Author: Justin Tejada, The Connected Car

With book titles like Car Guys vs. Bean Counters: The Battle for the Soul of American Business and Icons and Idiots: Straight Talk in Leadership, former General Motors Vice Chairman and Head of Product Development Bob Lutz has plenty of opinions on the future of the driverless car.

In a new op-ed for Automotive News titled 'Kiss the Good Times Goodbye', he lays out a blistering take on what driverless vehicles will mean to culture in general and car culture in particular.

"We are approaching the end of the line for the automobile because travel will be in standardised modules," wrote Lutz. "The end state will be the fully autonomous module with no capability for the driver to exercise command.

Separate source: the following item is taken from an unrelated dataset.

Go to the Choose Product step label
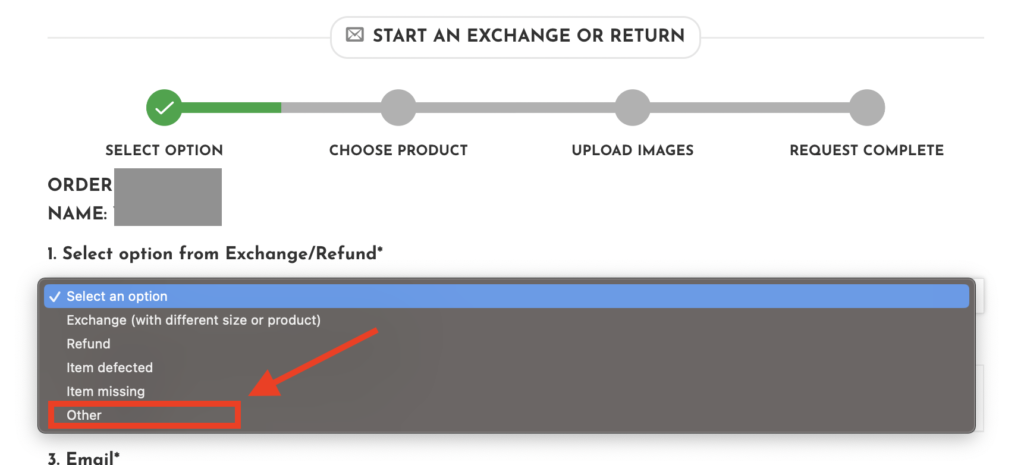 [398, 151]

You will call for it, it will arrive at your location, you'll get in, input your destination and go to the freeway."

Lutz believes these modular vehicles will be owned and operated by corporations with fleets of identical vehicles, while individual ownership of cars and the reflection of unique personalities they represent will fall by the wayside.

Lutz forsees a loss of identity for car enthusiasts as private ownership declines.

For Lutz, the increased dominance of ride-hailing services is a precursor to the removal of human agency in a car's operations.

"The vehicles will no longer be driven by humans because in 15 to 20 years - at the latest - human-driven vehicles will be legislated off the highways," he wrote. "The tipping point will come when 20-30% of vehicles are fully autonomous. Countries will look at the accident statistics and figure out that human drivers are causing 99.9% of the accidents."

As Lutz acknowledged, most believe that autonomous vehicles will be significantly safer than human drivers once they mature. With that in mind, it's tempting to react defensively to his critique - with all that AVs will do to save human lives, who cares what's lost along the way?

But such a response ignores the alienation of those who love cars the most.

Car culture has been a defining element of American life for a century now, and its deterioration would be a significant loss.

Of course, such a development needn't take place at all. While the tech world indeed plays an integral role in the development of the self-driving car, the automotive industry is right there alongside it. And it is possible to shape an autonomous future that erases the worst things about our roads, while keeping the best.